Jeudi —Des jeunes pour faire du vieux
Le projet qui sous-tend le remaniement apparaît en pleine lumière, mal dissimulé par la jeunesse du Premier ministre : la reconstitution de l’UMP, avec un gouvernement sans aile gauche, tenu par des personnalités venues de la droite et qui y sont restées, dont les premiers messages sont l’ordre, la sécurité et la baisse des impôts pour les classes moyennes.
Une nomination éclipse toutes les autres : celle de Rachida Dati au ministère de la Culture, amazone de la droite ancienne, juriste qui n’a jamais émis une idée de sa vie sur la politique culturelle du pays. Tout cela sous le signe de l’action et de l’efficacité. Sarkozy ressuscité, en somme. On devine vite le calcul : outre l’embarras infligé au parti LR, ou ce qu’il en reste, la ministre, quoique mise en examen pour « corruption », aura la décisive mission de mener une liste Renaissance droitisée pour évincer la gauche de la Mairie de Paris. Combine digne des recettes politiciennes les plus éculées. Devise de la nouvelle équipe : faite du vieux avec des jeunes.
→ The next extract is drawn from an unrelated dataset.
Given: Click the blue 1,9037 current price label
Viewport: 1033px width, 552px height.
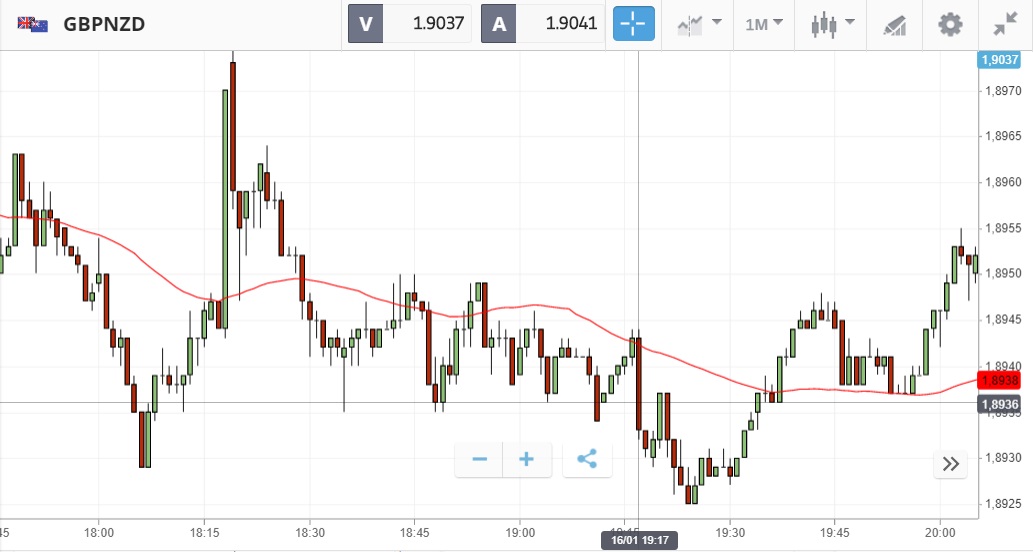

Vendredi —La révolution discount
« Je ne veux pas gestionnaires, mais des révolutionnaires », dit Macron lors du premier Conseil des ministres. Franchement comique : on imagine les nouveaux ministres se coiffant d’un bonnet phrygien et empoignant une pique en criant « Ah, ça ira ! » Ou bien les mêmes revêtant le manteau de cuir cher aux commissaires du peuple bolcheviks, parcourant le pays en train blindé. Cette « révolution » poursuit une fin plus triviale : ripoliner la macronie pour lui donner une chance de figurer honorablement dans la prochaine élection européenne. On a les Bastilles qu’on peut.
Samedi — Taiwan : une victoire de la liberté
Lai-Ching-te, candidat progressiste, dédié au maintien de l’autonomie de Taiwan vis-à-vis de la Chine communiste, remporte l’élection présidentielle en dépit des pressions militaires et verbales exercées par Pékin jusqu’au dernier jour de la campagne. Victoire démocratique, reconnue par son rival prochinois, victoire de la volonté d’indépendance manifestée par les 23 millions de Taiwanais peu soucieux de tomber sous la férule de Xi-Jinping.
On lit sans cesse que les pays émergents, de l’Est ou du Sud global, ne veulent plus des valeurs « occidentales » et se rallient à des modèles de société fondés sur l’autorité et l’identité traditionnelle. Est-ce si sûr ? En quoi les valeurs de Taiwan, pays situé plutôt à l’est de l’Europe, sont-elles « occidentales » ? Ces Chinois rétifs à la dictature continentale n’obéissent-ils pas plutôt à des valeurs de liberté, qui sont de toutes les latitudes et de toutes les longitudes ? On disserte doctement sur la « guerre des civilisations ». L’ennui, c’est que le régime de Pékin et celui de Taipeh sont précisément issus de la même civilisation. C’est un conflit politique qui les oppose et qui donne peut-être une meilleure clé de lecture des conflits contemporains : la lutte planétaire entre démocratie et tyrannie.